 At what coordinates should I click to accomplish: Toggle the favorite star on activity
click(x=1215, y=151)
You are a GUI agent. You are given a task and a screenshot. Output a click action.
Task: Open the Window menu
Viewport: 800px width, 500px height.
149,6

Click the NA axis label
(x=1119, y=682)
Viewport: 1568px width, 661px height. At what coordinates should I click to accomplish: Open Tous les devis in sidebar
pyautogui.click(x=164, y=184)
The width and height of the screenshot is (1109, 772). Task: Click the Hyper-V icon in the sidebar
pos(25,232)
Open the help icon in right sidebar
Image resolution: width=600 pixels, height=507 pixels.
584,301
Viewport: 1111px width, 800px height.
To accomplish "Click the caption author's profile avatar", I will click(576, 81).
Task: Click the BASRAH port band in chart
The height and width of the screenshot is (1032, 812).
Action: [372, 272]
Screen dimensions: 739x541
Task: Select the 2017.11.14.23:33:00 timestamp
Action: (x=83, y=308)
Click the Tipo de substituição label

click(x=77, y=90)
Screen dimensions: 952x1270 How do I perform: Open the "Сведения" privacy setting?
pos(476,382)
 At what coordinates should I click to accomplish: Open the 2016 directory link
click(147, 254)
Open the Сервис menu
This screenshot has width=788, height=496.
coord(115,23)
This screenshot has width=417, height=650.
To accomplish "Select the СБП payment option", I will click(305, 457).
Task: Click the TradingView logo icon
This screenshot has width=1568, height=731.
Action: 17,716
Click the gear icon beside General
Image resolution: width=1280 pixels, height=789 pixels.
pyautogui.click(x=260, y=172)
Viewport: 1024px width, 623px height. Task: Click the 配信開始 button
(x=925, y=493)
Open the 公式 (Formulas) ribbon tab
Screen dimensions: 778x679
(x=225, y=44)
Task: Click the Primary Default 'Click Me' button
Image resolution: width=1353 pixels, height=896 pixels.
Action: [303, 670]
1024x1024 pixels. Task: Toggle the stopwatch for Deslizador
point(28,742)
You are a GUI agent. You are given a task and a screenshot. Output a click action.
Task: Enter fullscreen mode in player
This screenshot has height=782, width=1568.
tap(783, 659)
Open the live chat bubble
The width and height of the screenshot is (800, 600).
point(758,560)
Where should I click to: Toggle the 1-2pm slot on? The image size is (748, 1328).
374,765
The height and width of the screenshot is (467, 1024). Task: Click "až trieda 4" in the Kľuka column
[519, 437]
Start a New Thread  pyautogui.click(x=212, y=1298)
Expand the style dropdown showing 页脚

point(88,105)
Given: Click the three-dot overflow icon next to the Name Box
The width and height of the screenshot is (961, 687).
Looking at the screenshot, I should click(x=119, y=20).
###
[PROBLEM STATEMENT]
The expected answer is each line of the records above that includes the string "will".

[ANSWER TO THIS TASK]
To accomplish "Click the caption author's profile avatar", I will click(576, 81).
To accomplish "Select the СБП payment option", I will click(305, 457).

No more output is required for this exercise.